> _Required work_:
The answer should contain each record below, repeated exactly.
========================================================================
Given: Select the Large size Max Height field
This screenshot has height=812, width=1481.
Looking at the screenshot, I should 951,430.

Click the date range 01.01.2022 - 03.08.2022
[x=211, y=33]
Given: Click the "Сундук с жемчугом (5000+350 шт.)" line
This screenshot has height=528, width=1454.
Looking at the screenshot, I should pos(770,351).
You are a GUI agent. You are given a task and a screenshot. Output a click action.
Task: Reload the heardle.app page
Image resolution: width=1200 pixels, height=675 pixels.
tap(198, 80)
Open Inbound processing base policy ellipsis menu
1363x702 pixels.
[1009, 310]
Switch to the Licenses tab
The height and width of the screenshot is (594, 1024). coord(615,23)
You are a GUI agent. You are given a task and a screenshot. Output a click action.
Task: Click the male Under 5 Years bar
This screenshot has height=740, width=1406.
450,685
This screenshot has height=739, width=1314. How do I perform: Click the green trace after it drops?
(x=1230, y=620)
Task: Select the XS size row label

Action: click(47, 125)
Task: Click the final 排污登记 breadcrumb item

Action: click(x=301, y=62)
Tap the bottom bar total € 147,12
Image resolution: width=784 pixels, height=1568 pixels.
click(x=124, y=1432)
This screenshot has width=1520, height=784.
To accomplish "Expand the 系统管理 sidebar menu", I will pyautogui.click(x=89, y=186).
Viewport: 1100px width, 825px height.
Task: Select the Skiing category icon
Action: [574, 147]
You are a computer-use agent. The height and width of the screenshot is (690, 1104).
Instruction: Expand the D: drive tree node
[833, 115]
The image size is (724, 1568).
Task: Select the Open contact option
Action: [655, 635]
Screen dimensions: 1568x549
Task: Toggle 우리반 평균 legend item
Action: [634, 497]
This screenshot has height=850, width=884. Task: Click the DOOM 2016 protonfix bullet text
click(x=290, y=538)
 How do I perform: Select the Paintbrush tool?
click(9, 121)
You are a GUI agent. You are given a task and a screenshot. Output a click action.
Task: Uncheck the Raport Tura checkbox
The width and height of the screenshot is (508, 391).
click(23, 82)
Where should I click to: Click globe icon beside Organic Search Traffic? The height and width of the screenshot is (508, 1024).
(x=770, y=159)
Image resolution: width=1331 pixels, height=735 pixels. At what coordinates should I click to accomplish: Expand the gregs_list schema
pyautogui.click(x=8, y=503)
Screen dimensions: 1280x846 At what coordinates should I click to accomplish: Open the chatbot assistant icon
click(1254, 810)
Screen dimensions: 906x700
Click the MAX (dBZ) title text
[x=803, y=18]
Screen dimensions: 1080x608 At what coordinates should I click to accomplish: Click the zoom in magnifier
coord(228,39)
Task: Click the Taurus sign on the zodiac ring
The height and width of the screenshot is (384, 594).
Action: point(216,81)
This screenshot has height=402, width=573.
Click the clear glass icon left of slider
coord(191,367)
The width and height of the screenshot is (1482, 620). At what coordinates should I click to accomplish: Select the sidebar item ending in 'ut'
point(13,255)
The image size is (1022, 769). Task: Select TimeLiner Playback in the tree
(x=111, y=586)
========================================================================
> _Solution to this task_:
Given: Select the Large size Max Height field
This screenshot has height=812, width=1481.
Looking at the screenshot, I should 951,430.

Click the date range 01.01.2022 - 03.08.2022
[x=211, y=33]
Given: Click the "Сундук с жемчугом (5000+350 шт.)" line
This screenshot has height=528, width=1454.
Looking at the screenshot, I should pos(770,351).
You are a GUI agent. You are given a task and a screenshot. Output a click action.
Task: Reload the heardle.app page
Image resolution: width=1200 pixels, height=675 pixels.
tap(198, 80)
Open Inbound processing base policy ellipsis menu
1363x702 pixels.
[1009, 310]
Switch to the Licenses tab
The height and width of the screenshot is (594, 1024). coord(615,23)
You are a GUI agent. You are given a task and a screenshot. Output a click action.
Task: Click the male Under 5 Years bar
This screenshot has height=740, width=1406.
450,685
This screenshot has height=739, width=1314. How do I perform: Click the green trace after it drops?
(x=1230, y=620)
Task: Select the XS size row label

Action: click(47, 125)
Task: Click the final 排污登记 breadcrumb item

Action: click(x=301, y=62)
Tap the bottom bar total € 147,12
Image resolution: width=784 pixels, height=1568 pixels.
click(x=124, y=1432)
This screenshot has width=1520, height=784.
To accomplish "Expand the 系统管理 sidebar menu", I will pyautogui.click(x=89, y=186).
Viewport: 1100px width, 825px height.
Task: Select the Skiing category icon
Action: [574, 147]
You are a computer-use agent. The height and width of the screenshot is (690, 1104).
Instruction: Expand the D: drive tree node
[833, 115]
The image size is (724, 1568).
Task: Select the Open contact option
Action: [655, 635]
Screen dimensions: 1568x549
Task: Toggle 우리반 평균 legend item
Action: [634, 497]
This screenshot has height=850, width=884. Task: Click the DOOM 2016 protonfix bullet text
click(x=290, y=538)
 How do I perform: Select the Paintbrush tool?
click(9, 121)
You are a GUI agent. You are given a task and a screenshot. Output a click action.
Task: Uncheck the Raport Tura checkbox
The width and height of the screenshot is (508, 391).
click(23, 82)
Where should I click to: Click globe icon beside Organic Search Traffic? The height and width of the screenshot is (508, 1024).
(x=770, y=159)
Image resolution: width=1331 pixels, height=735 pixels. At what coordinates should I click to accomplish: Expand the gregs_list schema
pyautogui.click(x=8, y=503)
Screen dimensions: 1280x846 At what coordinates should I click to accomplish: Open the chatbot assistant icon
click(1254, 810)
Screen dimensions: 906x700
Click the MAX (dBZ) title text
[x=803, y=18]
Screen dimensions: 1080x608 At what coordinates should I click to accomplish: Click the zoom in magnifier
coord(228,39)
Task: Click the Taurus sign on the zodiac ring
The height and width of the screenshot is (384, 594).
Action: point(216,81)
This screenshot has height=402, width=573.
Click the clear glass icon left of slider
coord(191,367)
The width and height of the screenshot is (1482, 620). At what coordinates should I click to accomplish: Select the sidebar item ending in 'ut'
point(13,255)
The image size is (1022, 769). Task: Select TimeLiner Playback in the tree
(x=111, y=586)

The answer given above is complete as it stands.